Interface element records:

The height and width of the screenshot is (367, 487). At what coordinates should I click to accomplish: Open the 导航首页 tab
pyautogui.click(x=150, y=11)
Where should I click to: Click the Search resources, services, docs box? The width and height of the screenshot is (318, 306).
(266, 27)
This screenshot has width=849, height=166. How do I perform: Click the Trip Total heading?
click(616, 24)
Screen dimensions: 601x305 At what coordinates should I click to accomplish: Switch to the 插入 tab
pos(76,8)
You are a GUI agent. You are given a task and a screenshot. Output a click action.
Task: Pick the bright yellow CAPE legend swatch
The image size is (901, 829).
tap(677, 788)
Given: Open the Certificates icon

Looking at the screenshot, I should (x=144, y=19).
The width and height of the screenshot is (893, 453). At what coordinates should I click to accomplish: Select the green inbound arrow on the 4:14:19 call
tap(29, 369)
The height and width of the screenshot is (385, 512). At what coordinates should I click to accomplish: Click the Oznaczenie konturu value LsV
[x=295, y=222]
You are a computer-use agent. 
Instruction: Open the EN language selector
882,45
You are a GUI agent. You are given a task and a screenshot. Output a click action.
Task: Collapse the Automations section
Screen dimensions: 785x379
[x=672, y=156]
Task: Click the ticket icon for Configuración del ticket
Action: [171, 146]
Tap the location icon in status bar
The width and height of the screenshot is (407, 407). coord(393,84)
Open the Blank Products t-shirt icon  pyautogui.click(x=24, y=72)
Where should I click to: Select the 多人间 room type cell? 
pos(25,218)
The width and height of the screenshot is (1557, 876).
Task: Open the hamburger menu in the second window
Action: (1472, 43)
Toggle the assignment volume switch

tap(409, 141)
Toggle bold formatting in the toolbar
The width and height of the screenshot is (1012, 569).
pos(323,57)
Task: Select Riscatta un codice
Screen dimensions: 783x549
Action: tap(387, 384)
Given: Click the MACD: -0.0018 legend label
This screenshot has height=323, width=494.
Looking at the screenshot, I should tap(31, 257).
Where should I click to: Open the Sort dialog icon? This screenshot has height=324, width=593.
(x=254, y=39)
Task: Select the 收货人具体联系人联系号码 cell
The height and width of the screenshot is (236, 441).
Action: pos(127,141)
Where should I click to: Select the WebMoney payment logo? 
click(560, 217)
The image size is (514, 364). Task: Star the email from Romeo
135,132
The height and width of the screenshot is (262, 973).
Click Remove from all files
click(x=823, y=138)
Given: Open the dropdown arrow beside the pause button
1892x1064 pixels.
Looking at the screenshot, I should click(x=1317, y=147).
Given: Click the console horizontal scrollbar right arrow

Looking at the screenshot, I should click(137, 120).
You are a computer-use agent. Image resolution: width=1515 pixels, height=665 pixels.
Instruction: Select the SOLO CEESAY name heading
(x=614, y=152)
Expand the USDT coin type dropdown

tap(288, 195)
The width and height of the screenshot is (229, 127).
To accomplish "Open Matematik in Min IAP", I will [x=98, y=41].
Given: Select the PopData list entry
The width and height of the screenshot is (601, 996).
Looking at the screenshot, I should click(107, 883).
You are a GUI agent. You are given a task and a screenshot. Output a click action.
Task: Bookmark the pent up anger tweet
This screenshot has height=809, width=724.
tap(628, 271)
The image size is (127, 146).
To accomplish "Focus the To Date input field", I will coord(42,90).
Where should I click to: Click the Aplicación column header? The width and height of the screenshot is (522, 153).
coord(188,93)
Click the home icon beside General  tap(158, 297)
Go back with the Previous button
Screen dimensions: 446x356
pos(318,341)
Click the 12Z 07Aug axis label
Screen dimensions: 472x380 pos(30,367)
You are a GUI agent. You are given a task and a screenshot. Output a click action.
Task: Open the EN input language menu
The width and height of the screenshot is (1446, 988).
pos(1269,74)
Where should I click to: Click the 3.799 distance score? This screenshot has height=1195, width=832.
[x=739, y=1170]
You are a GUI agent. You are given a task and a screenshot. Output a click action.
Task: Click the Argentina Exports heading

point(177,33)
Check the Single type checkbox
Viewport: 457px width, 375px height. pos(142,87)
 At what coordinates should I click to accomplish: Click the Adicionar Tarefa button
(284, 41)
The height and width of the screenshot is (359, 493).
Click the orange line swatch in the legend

• _TASK PROMPT_: Show each line of the listing above that contains the string "type". Letter case must match.

• _TASK SOLUTION_:
Where should I click to: Select the 多人间 room type cell? 
Expand the USDT coin type dropdown
Check the Single type checkbox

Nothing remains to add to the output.